Page:
You are viewing a plain text version of this content. The canonical link for it is here.
Posted to commits@impala.apache.org by mj...@apache.org on 2017/02/17 23:17:12 UTC

[9/9] incubator-impala git commit: IMPALA-4828: Alter Kudu schema outside Impala may crash on read

IMPALA-4828: Alter Kudu schema outside Impala may crash on read

Creating a table in Impala, changing the column schema
outside of Impala, and then reading again in Impala may
result in a crash. Impala may attempt to dereference
pointers that aren't there. This happens if a string column
is dropped and then a new, non string column is added with
the old string column's name.

The Kudu scan token contains the projection schema, and that
is validated when opening the Kudu scanner (with the
exception of KUDU-1881), but the issue is that during
planning, Impala assumes the types/nullability of columns
haven't changed when creating the scan tokens. This is fixed
by adding a check when creating the scan token, and failing
the query if the column types changed. Impala then relies on
the Kudu client to properly validate that the underlying
schema is still represented by the scan token, and that
deserialization will fail if it no longer matches. Test
cases were added for this particular crash scenario, which now
fails during planning as expected. This does not attempt to
validate the Kudu client validation at deserialization time,
though that would be valuable coverage to add in the future.

Columns being removed don't produce a crash; the query fails
gracefully. A test was added for this case.

Columns being added should not affect this scenario, but a
test was added anyway.

Change-Id: I6d43f5bb9811e728ad592933066d006c8fb4553a
Reviewed-on: http://gerrit.cloudera.org:8080/5840
Reviewed-by: Matthew Jacobs <mj...@cloudera.com>
Tested-by: Impala Public Jenkins


Project: http://git-wip-us.apache.org/repos/asf/incubator-impala/repo
Commit: http://git-wip-us.apache.org/repos/asf/incubator-impala/commit/815c76f9
Tree: http://git-wip-us.apache.org/repos/asf/incubator-impala/tree/815c76f9
Diff: http://git-wip-us.apache.org/repos/asf/incubator-impala/diff/815c76f9

Branch: refs/heads/master
Commit: 815c76f9cbbe6585ebed961da506fc54ce2ef4e3
Parents: d845413
Author: Matthew Jacobs <mj...@cloudera.com>
Authored: Fri Jan 27 16:02:49 2017 -0800
Committer: Impala Public Jenkins <im...@gerrit.cloudera.org>
Committed: Fri Feb 17 23:09:39 2017 +0000

----------------------------------------------------------------------
 .../org/apache/impala/planner/KuduScanNode.java |  30 ++-
 tests/common/kudu_test_suite.py                 |   7 +
 tests/query_test/test_kudu.py                   | 196 ++++++++++++++++++-
 3 files changed, 227 insertions(+), 6 deletions(-)

Problems to work on:
a - In the commit message, reproduce the text from "[9/9] incubator-impala git" up to and including "string column's name.", substituting "access" for "dereference".
b - According to the commit message, which Kudu issue is an exception to the projection schema being validated when the Kudu scanner is opened?

Items:
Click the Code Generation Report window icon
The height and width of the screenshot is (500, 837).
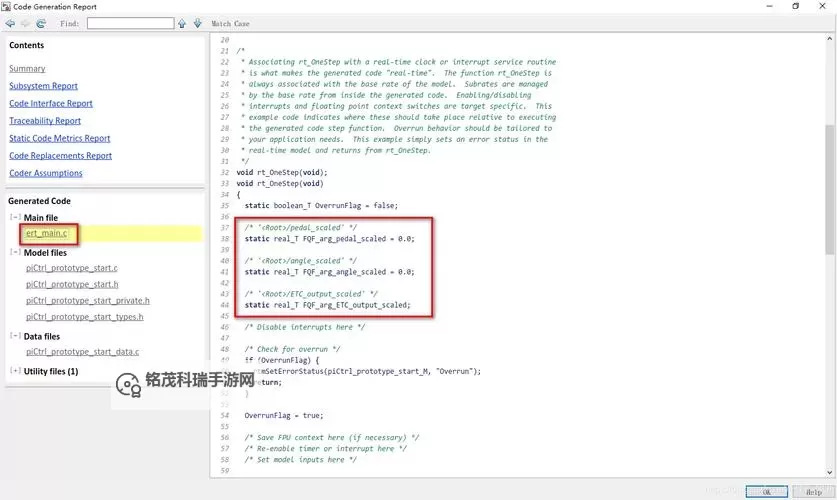[6, 6]
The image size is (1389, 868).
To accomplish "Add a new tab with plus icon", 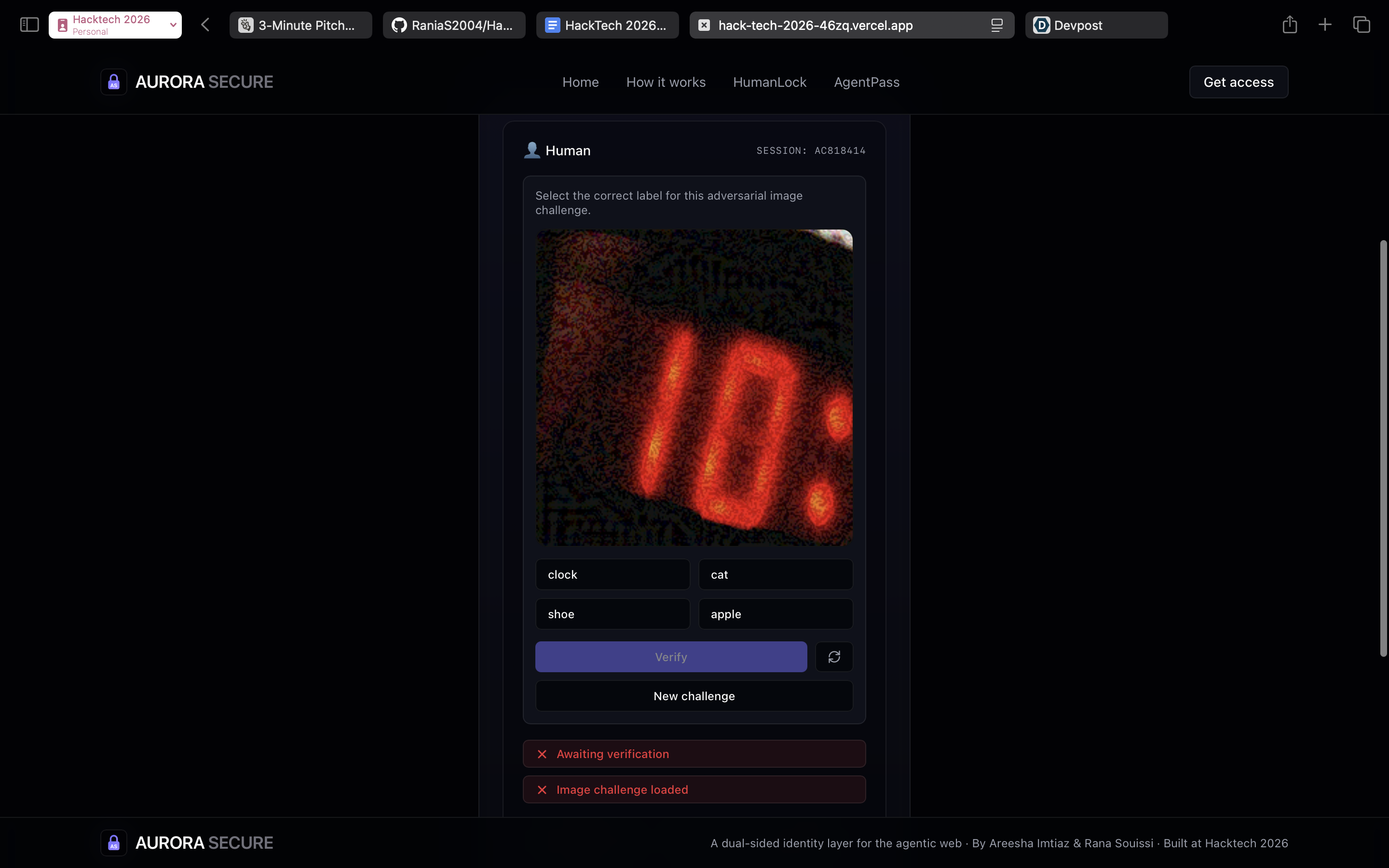I will click(x=1325, y=25).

Solutions to each task:
a -
[9/9] incubator-impala git commit: IMPALA-4828: Alter Kudu schema outside Impala may crash on read

IMPALA-4828: Alter Kudu schema outside Impala may crash on read

Creating a table in Impala, changing the column schema
outside of Impala, and then reading again in Impala may
result in a crash. Impala may attempt to access
pointers that aren't there. This happens if a string column
is dropped and then a new, non string column is added with
the old string column's name.

b - KUDU-1881